O günden sonra yemeden içmeden kesildi Rojîn. Sebepsiz ağlıyor, dalıp gidiyordu. Damda yatamıyorduk.  Köpeklerin acı ürümesi, köyün çevresindeki  ışıklar korkuturdu bizi. Sıcaktan, sivrisinekten de uyuyamazdık ya. Hele ben pirelenip dururum. Rojîn’in bir gölge gibi dışarıya çıktığını gördüm. Arkasından gittim. Merdivenin altında durup bakındı. Çıplak ayakları çakıl taşlarının üstünde öylesine güzeldi ki...Ağlın ötesinde bir sigara ateşi parlayıp söndü. Rojîn saçlarını çözdü. Gece perisi gibi salındı. Emekleyerek ambara gittim. Pencereden baktığımda, imamın oğlu Neçirvan’ın kollarındaydı. Kızmadım. Gençken ben de sevdalanmıştım. Kocama değil ama. Dul Emo’nun evinde, ahırda buluşurduk. Emo, kapının önünde oturup insanları başka yöne çekerdi. Evden şeker, bulgur aşırır, Emo’ya verirdim. Sevinirdi Emo. Dilini sarkıtıp tek gözünü kısarak, tütün de isterdi. Babam, Helhel’li Teyfo’ya        “Tütünün bereketsiz , eriyor”diye çıkışırdı. Evlenemedim Rızo’yla. Amcamın oğluna vardım. Avludaki ot acıdır ya...

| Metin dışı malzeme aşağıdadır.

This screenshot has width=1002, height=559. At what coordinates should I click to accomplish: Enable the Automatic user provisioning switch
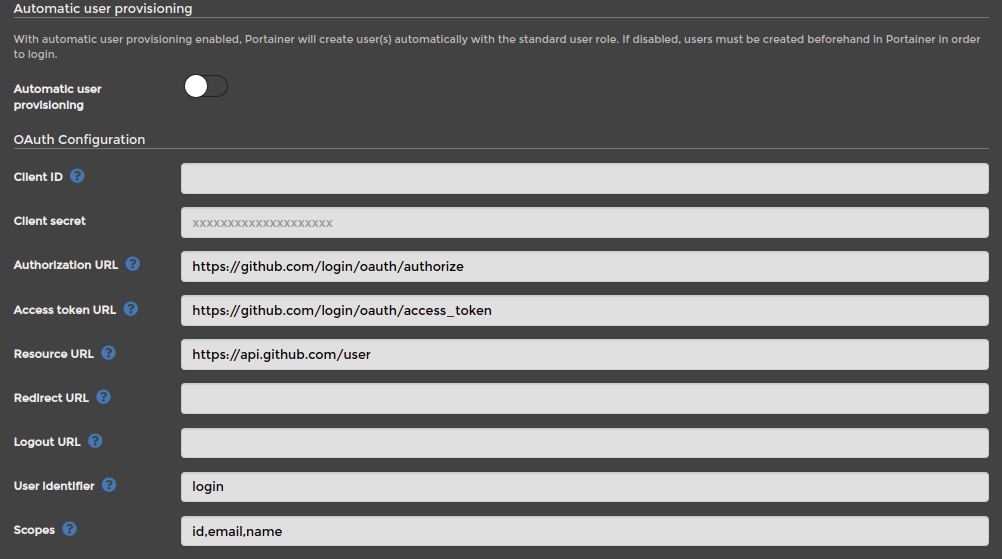(206, 86)
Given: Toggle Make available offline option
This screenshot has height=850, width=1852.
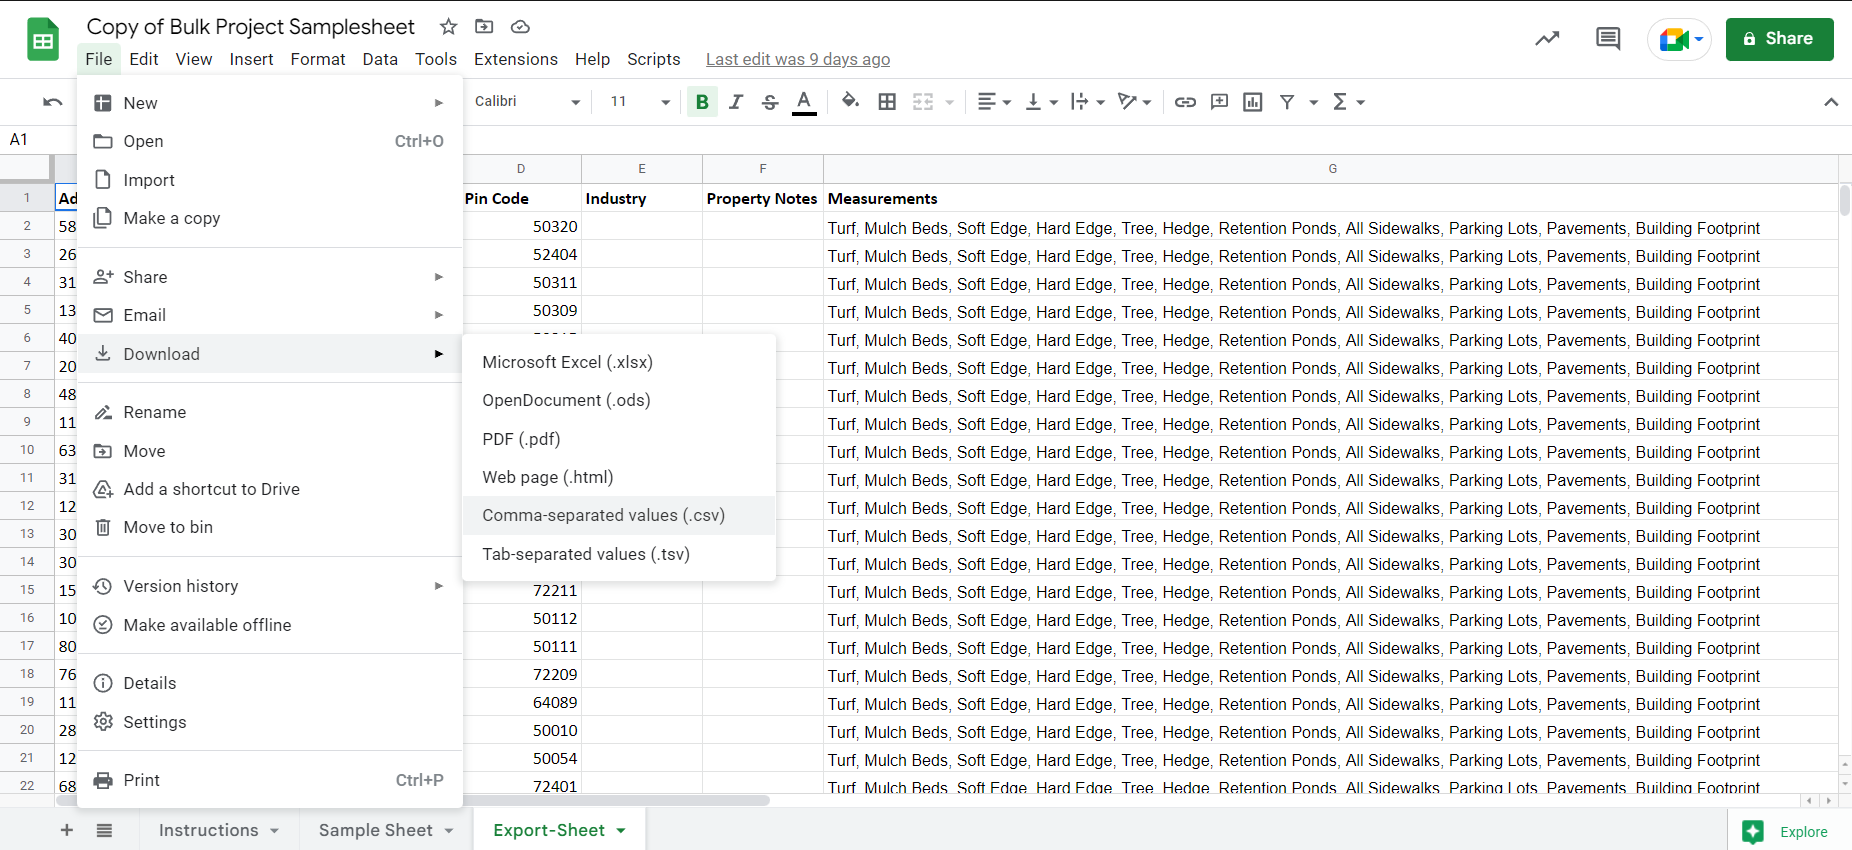Looking at the screenshot, I should point(207,625).
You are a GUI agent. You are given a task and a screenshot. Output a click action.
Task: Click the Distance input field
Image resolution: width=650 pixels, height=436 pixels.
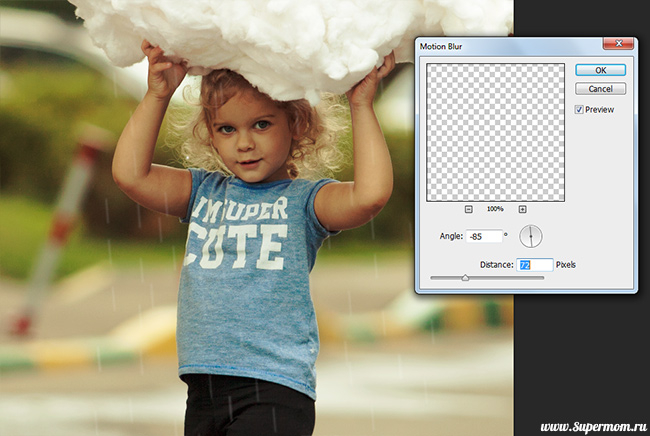(x=535, y=265)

Ay ışığının altında iki genci görünce gözlerim yaşardı. Sonra korktum: Kocam duyarsa diye. Öpüşüp koklaşıyorlardı. Bir ara Rojîn duvara yaslanıp ağladı. Neçirvan saçlarını okşadı

Ertesi gün imamın küçük karısı geldi. Bizim orda kıymetlidir imamlar;hanımları da  bir şey sanırlar kendilerini. Kimsenin evine gitmez emirler yağdırırlar sağa sola. İmamın karısı nasıl da nazlanıyordu, “Benim oğlum zeytini çatalla yer.”diyordu. Ben de nazlandım,    “Kızım küçük, babası bilir.”dedim. Sevmem imamları, uçkurları gevşek olur... Akşam imam da geldi; başladı vaaza... Giderken çıtlattı. Kocam, “Hayırlıysa olur.”dedi.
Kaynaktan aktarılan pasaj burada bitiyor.